Il 21 gennaio, in un ospedale della capitale armena Erevan, la vita di Samuel Forrest è cambiata per sempre.

Il giovane neozelandese, sposato diciotto mesi prima con un’armena, non si è solo trovato il suo primo figlio tra le braccia. Samuel ha anche dovuto decidere di ripensare i suoi ultimi progetti. Quando l’uomo si è presentato in camera della moglie Ruzan con Leo, quest’ultima è stata categorica: «O me, o lui». La donna aveva già deciso di affidarlo all’orfonotrofio, seguendo i consigli dell’ospedale. «Sembra si tratti di una “prassi normale”.

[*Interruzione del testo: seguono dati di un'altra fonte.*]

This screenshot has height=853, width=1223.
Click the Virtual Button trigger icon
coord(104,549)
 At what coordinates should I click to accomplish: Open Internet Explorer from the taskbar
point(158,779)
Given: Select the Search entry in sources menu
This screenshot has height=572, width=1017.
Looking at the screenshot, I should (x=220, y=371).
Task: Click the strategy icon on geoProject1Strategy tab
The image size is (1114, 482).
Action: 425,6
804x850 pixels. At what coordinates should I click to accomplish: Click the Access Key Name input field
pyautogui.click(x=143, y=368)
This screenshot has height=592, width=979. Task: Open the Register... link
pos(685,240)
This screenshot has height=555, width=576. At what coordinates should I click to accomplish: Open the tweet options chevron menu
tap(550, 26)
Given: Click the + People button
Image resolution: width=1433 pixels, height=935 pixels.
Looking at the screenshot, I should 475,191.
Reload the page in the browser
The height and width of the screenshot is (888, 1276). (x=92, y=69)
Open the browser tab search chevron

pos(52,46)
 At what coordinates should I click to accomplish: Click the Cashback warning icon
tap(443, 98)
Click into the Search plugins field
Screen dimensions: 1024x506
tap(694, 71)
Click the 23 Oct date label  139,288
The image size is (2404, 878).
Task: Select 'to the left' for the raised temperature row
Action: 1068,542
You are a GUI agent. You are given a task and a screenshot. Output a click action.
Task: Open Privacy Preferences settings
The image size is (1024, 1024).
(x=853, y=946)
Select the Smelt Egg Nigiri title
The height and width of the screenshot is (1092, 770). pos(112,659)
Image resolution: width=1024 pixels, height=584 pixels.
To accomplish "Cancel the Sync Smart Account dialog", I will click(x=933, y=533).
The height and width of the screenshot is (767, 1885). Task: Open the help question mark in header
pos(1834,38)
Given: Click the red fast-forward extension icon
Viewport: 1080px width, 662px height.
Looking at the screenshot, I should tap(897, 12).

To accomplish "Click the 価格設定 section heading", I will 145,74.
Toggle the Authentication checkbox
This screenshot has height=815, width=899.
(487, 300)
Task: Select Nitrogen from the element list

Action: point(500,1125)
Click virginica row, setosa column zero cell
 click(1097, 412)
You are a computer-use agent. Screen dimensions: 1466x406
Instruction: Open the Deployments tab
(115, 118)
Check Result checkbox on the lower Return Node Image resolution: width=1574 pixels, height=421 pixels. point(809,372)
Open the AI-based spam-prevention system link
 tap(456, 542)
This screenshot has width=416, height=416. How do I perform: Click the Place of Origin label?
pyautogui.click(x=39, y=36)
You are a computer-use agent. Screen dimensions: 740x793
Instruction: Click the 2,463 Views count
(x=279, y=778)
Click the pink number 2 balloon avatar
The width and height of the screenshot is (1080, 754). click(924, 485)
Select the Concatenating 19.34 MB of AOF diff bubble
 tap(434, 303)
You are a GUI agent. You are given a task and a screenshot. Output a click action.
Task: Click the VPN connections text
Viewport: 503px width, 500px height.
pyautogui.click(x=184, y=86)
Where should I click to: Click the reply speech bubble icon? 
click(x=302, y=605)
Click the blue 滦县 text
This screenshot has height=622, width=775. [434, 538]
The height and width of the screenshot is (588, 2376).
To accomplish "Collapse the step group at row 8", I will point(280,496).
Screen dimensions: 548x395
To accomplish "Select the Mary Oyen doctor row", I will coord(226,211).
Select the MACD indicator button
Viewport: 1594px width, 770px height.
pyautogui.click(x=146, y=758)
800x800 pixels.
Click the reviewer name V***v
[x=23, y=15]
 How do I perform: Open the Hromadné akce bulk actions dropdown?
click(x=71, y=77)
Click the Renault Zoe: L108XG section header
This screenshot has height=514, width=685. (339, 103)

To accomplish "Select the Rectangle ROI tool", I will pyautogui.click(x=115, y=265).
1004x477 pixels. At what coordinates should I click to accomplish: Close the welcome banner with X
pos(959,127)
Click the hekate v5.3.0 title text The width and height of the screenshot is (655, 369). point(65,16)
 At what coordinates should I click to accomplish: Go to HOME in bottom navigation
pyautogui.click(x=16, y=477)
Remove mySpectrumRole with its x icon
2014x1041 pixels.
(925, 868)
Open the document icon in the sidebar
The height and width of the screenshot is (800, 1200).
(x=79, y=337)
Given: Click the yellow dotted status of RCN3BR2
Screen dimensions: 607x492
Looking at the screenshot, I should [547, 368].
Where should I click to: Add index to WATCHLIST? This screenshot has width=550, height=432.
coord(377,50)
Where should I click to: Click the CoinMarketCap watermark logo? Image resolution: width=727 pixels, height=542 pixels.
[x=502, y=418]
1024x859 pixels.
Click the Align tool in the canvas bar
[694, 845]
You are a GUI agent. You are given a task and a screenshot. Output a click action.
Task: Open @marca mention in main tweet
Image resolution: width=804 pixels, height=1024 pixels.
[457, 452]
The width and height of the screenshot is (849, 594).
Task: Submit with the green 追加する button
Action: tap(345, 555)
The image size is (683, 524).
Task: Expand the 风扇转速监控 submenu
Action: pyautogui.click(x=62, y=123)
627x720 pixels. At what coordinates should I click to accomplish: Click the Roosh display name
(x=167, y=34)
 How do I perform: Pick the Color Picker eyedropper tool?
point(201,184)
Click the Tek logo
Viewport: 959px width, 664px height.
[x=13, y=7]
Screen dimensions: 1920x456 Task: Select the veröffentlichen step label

Ci sono ancora molti pregiudizi: la disabilità viene considerata uno stigma. Non ho avuto nemmeno il tempo di parlarne con Ruzan. Quando le ho detto che non avrei lasciato Leo, non ha più voluto vedermi. Penso che la sua famiglia le abbia fatto forti pressioni», ha raccontato Foster alla Abc. Una settimana dopo, la donna ha presentato istanza di divorzio. «Non aveva senso restare in Armenia a quel punto. Ho deciso che avrei lasciato il lavoro di consulente e sarei tornato a Auckland, dove i miei parenti potevano darmi una mano», ha aggiunto.

Lo scoglio principale era il denaro per il trasferimento e il primo anno di Leo, in cui il papà avrebbe potuto svolgere solo un impiego part-time. Da qui l’idea di promuovere una colletta virtuale su “GoFundMe”. L’obiettivo era raccogliere 60mila dollari. In dieci giorni si è sfiorato il quadruplo. «Non ci sono parole per ringraziare tutti. Garantisco, però, che con il ricavato, oltre a crescere Leo, aiuterò i bimbi Down ospitati nell’unico orfanotrofio di Erevan che li accoglie. Sono speciali, anche se un tantino diversi da noi».